Run Report #2041 25/7/2012

The farewell run

Hares: Shoe Shopper & Wet Patch

Where: Temasek Club Car Park

On On: Colbar

The Circle:

Crikey, so what did we think of that for a run? The run was a quickie, and the circle premature. A good run, nonetheless.

Tell us about your On On: Colbar, get there before the kitchen closes.

Next week’s run: Kan the Kobra’s birthday run.

Lipstick: Boo and Buttwiper.

Tits: Malfunction had said to Sybil when she was running, “Ladies don’t run, it’s not good for you.” (Brief history lesson – Women were once considered too weak to run a full marathon, and were thus barred from the event. In 1966, Bobbi Gibb ran the Boston Marathon unregistered, finished in 03:21:40, and became the first woman to run that race.) Sybil gave Malfunction the tits for being a Male Chauvinist Pig (MCP), and reminded him that “for god’s sake, it’s Wednesday and this is a women’s hash”.

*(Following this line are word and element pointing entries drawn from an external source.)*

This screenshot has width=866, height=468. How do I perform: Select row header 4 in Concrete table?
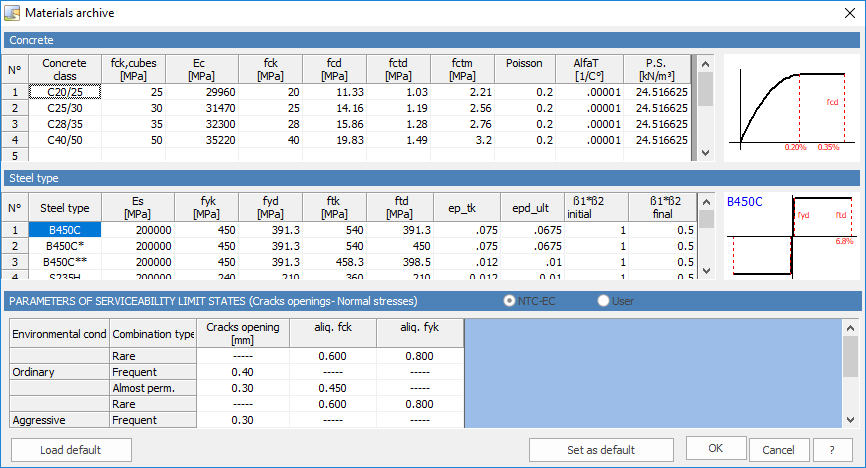point(15,140)
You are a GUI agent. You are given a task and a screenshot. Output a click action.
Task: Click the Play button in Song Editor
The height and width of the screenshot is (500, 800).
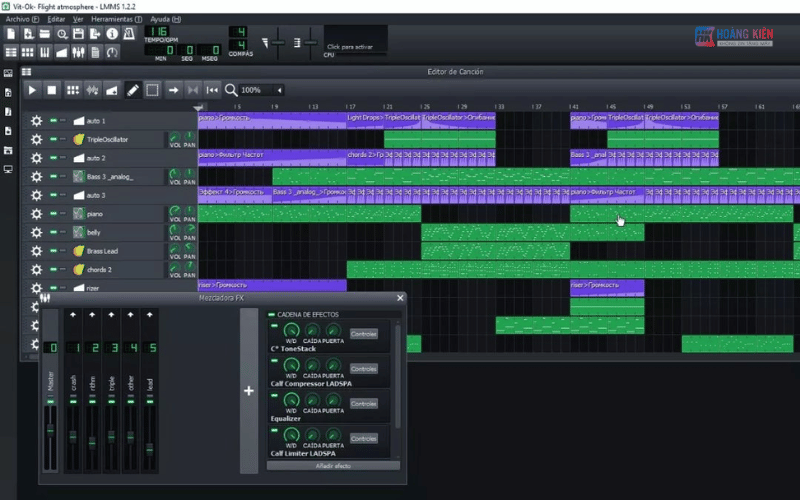click(32, 90)
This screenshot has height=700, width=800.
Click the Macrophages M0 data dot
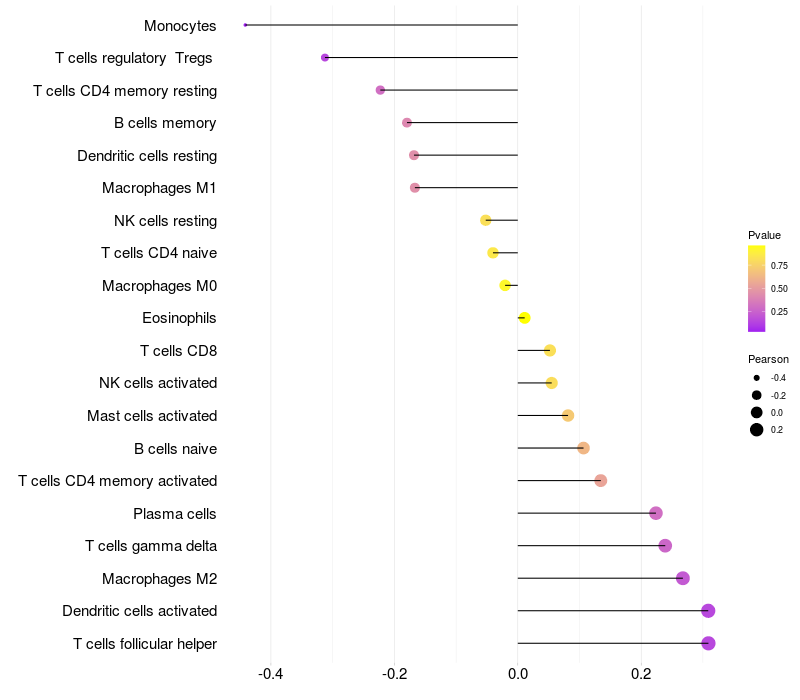(506, 285)
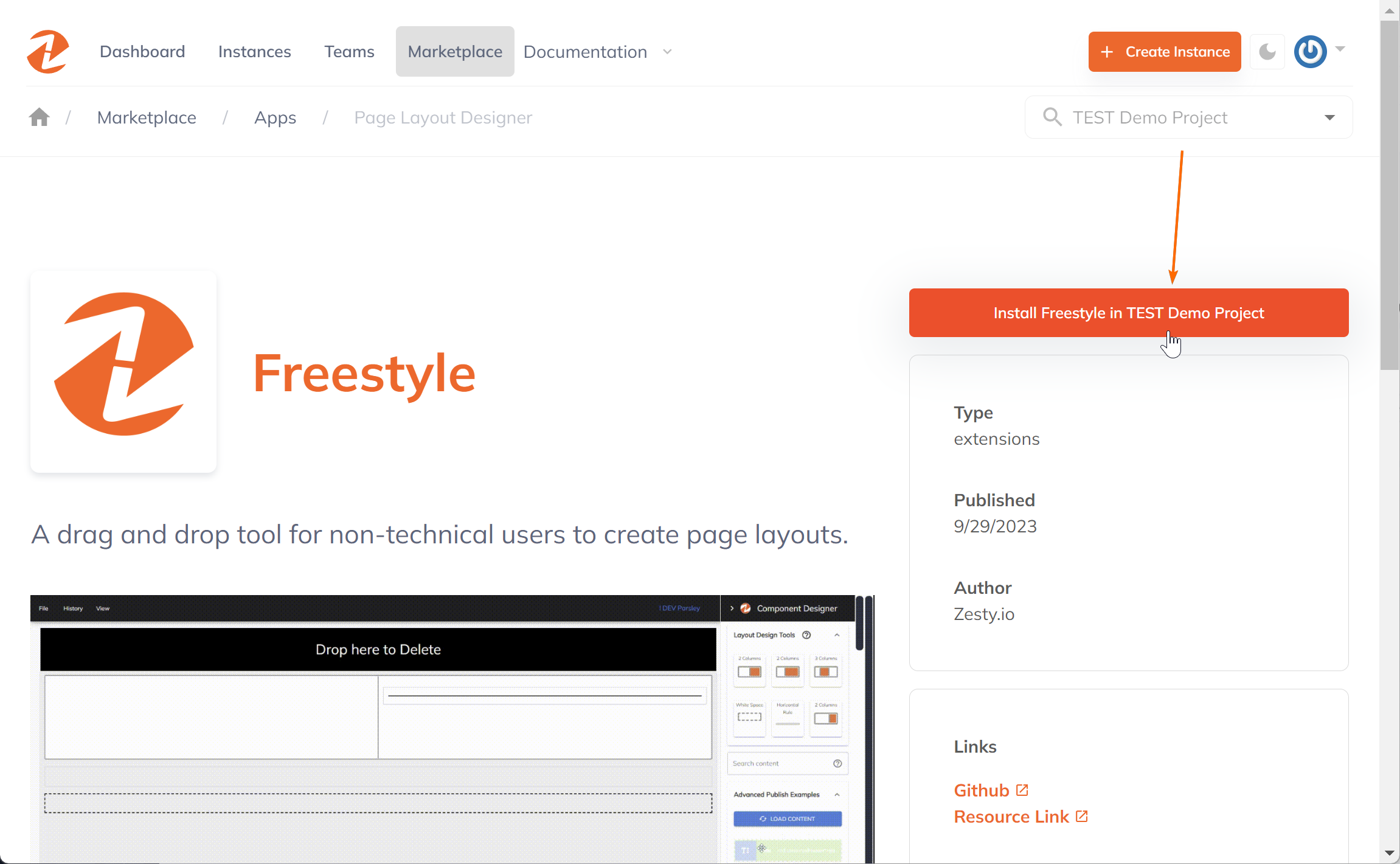Click the Apps breadcrumb navigation item

(x=274, y=117)
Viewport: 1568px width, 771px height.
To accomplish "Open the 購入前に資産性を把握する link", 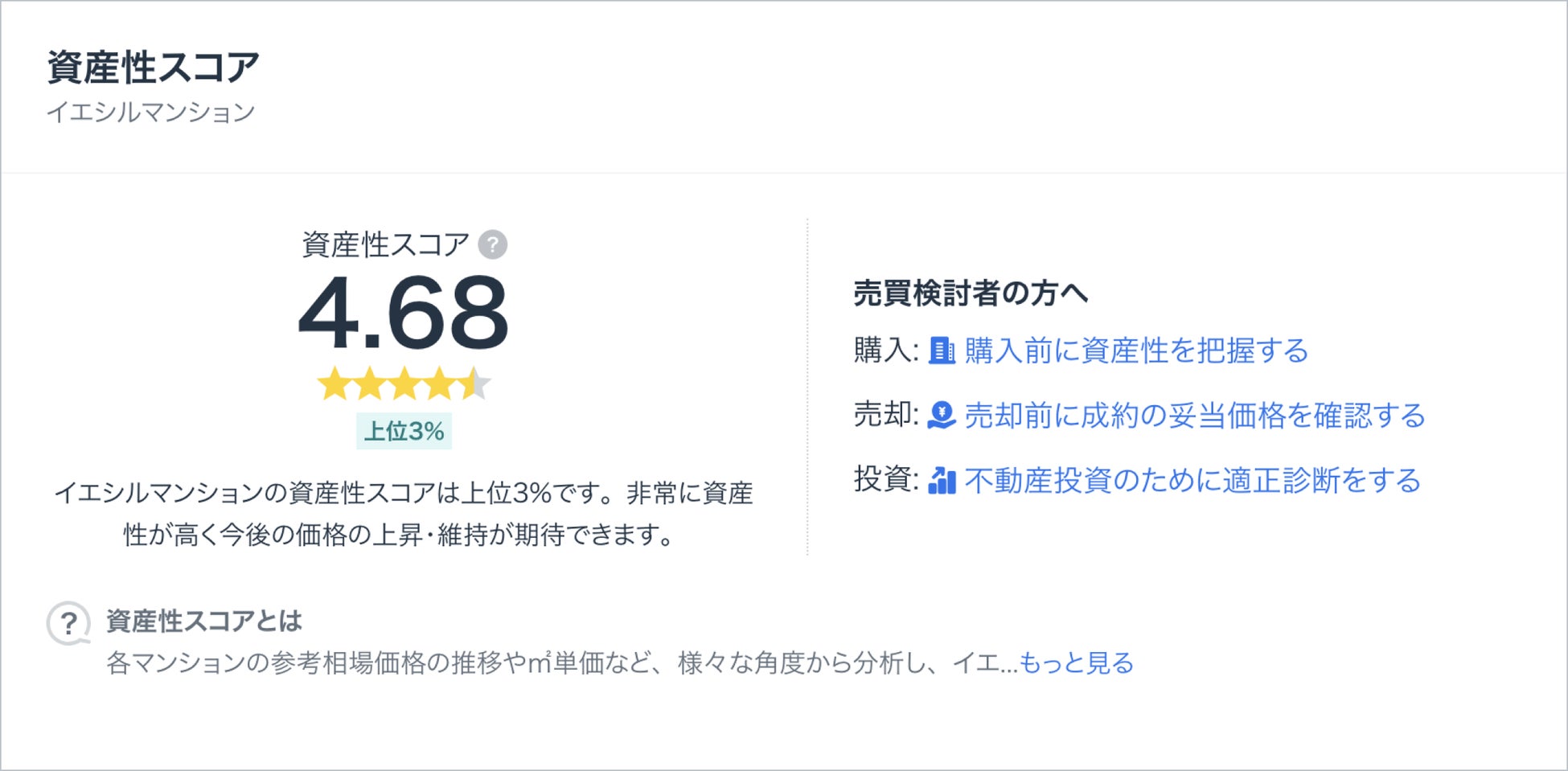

Farewell: The hares were called into the circle, and told that they would be sorely missed. The GM, however, said that she wouldn’t be missing their frequent snogging. She was also glad that they were going to Melbourne when it is now frigid cold – they won’t be doing much there. The circle turned on the GM, sensing some jealousy.

Farewell gifts were presented to the hares – fuck-me pyjamas for Shoeshopper; and a red Adidas hat with “England” boldly printed on the front in white. We’re almost certain it’ll be a hit with the Australians.

Dick: Still with Herr Zipp?


· Comes Quietly was charged for his faux pas during the run – he had referred to Too Easy as “just an old bag”. Too Easy is a little over 50, hardly an “old bag” considering the average age of the hash.

· Wet Patch admitted to doing only one recce with Shoeshopper, during which he had to get down and dirty cleaning up their dog’s poo because Shoeshopper refused to go near the dog. She’s the meanest, indeed.

· Fat Crashing Bastard charged Shoeshopper for not only being mean, but also getting rid of her “old, tired pussy” before going away (probably in exchange for a new one in Melbourne). He wondered who the hell would want Shoeshopper’s second-hand pussy. Here Welsh Git and Wet Pet surprised us all by indicating their enthusiasm.

· Shoeshopper charged Buttwiper for racing during the hash.

· Boo had observed that although Cherry Picker brought his wife to the hash, he didn’t teach Mrs Picker the relevant hash conventions. Poor Mrs Picker.

· Not Tonight charged Malfunction for telling Sybil to slow down during the run, because she was making him look bad.

· Loose Change was charged for being the ultimate short-cutting bastard. Here’s to Grandma!

· Sherlock had intended to borrow a hash shirt from his parents, but according to Wet Patch, he went to the “not-male” drawer instead of the “male” drawer. Sherlock mounted an excellent defense – “It’s not stretched in places it shouldn’t be!”

· Malfunction was charged for his pre-hash gluttony, overindulging in beer and the worst chips ever. No wonder Sybil was making him look bad, the fat bastard.

· The GM was visibly upset with Boo for giving her the cold shoulder during the run. She had just returned to Singapore and already was received so poorly.

· Maggot charged Wet Patch for underestimating the hash. Wet Patch bet we would finish the run in 52 minutes, maybe slightly faster for Tiger Lily. It turned out to be bullshit – a good number of runners finished in 46 minutes.

· Shoeshopper charged Boo for being an abrasive arse – he had yelled at the GM, “OY, WET BRAZILIAN! I CAN SEE YOUR BUM!” (The scribe has conveniently forgotten the context in which this occurred.)

Fuck-off, you c*nts, and on-on to The Colbar.